A Parable November 10, 2011

Once upon a time, I had an alcoholic friend. We’ll call him “Newt”. Newt drank so much he ruined not one but two marriages and is now on his third. (In the midst of destroying his family twice, he also anointed himself High Commissar of Righteousness in attacking another alcoholic named “Bill” for his addictions. It was a pretty repulsive act of hypocrisy.) Eventually, “Newt” called on his Higher Power, became Catholic, and his sins were forgiven. This is our faith and we are proud to profess it in Christ Jesus our Lord.

However, grace being grace and not magic, Newt now had a tough road ahead, learning how to humble himself and walk the straight and narrow, not just get dunked and then start returning (as Peter warns) to old sins like a dog to his vomit.

The problem was that Newt’s habits and associations exerted a strong tidal pull against him. This tidal pulls is what the Church calls “concupiscence”, the disordered appetites, darkened, intellect and weakened will that we still have to contend with after baptism. He himself was not exactly a modest man and the people of his Old Circle of friends kept telling him that he was a genius who needed to spearhead a National Movement to Fight Addiction. They would take him to dinner and toast his genius and Newt would join in the toasts.

Before you knew it, Newt was not quietly trying to expiate his sins and saying “Mea culpa, mea culpa, mea maxima culpa” while refusing to make excuses for his sins. Instead, he was explaining to his Old Circle that “There’s no question at times of my life, partially driven by how passionately I felt about this country, that I drank far too much and things happened in my life that were not appropriate.” He then announced that he was appointing himself the Leader of the Moderate Drinking Movement and asked everybody in America to each send him one bottle of Jack Daniels so that he could show those profligate liberals how not to drink.

Some of us, who are quite willing to forgive his past sins as the Church has, do not for one moment think that it is at all wise to entrust a convert struggling with addiction and the abuses and temptations that go with it with THE VERY THING THAT DESTROYED HIM. It has nothing to do with refusing to forgive.

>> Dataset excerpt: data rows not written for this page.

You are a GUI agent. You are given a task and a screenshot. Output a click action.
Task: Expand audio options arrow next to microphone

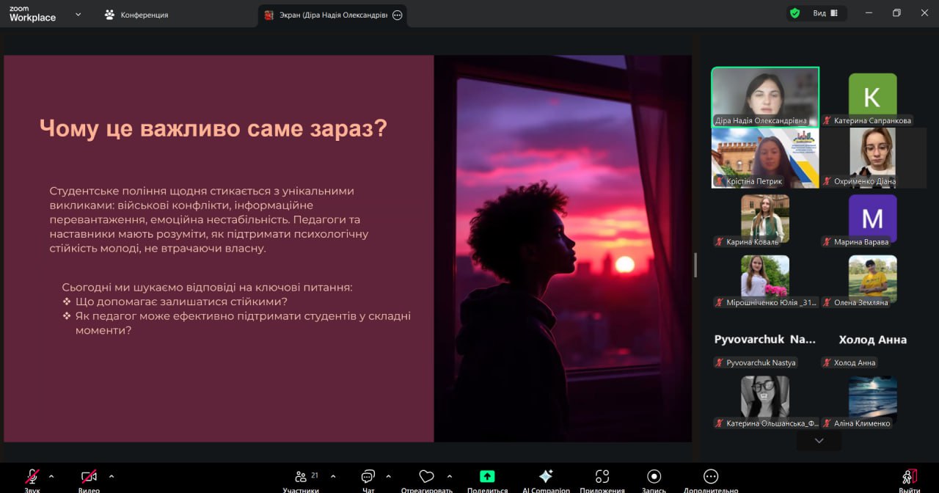(51, 476)
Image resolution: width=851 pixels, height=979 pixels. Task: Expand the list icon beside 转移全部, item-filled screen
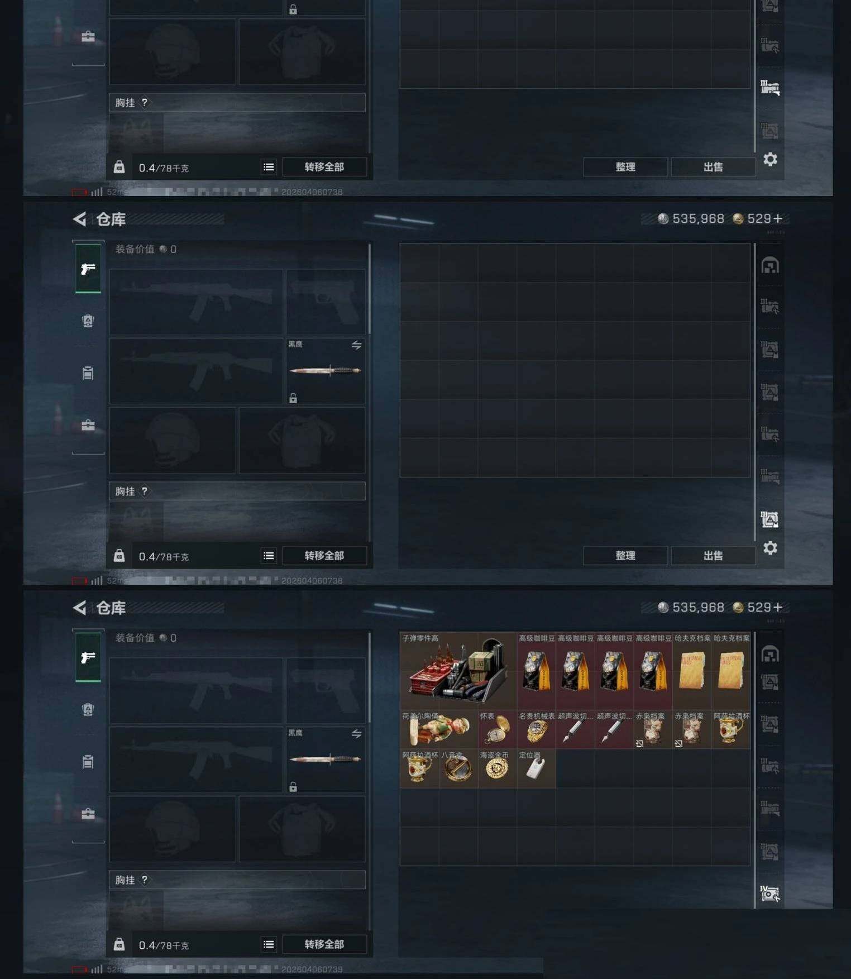(x=269, y=944)
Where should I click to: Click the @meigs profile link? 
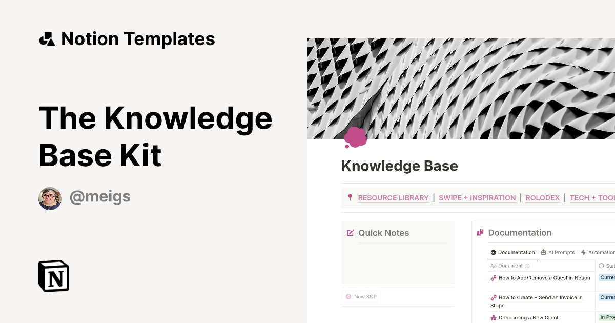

It has everything to do with Jesus’ common sense warning that those who cannot be trusted in small things cannot be trusted in great things. “Newt”, by his own admission, confesses that his drunken addiction led him to twice do grave evil. Why on earth should any sane Catholic then feed that addiction again? It would be, I think, a grave sin to entrust him with the very thing he cannot responsibly use. That’s not “refusal to forgive”. It’s being wise as a serpent and innocent has a dove.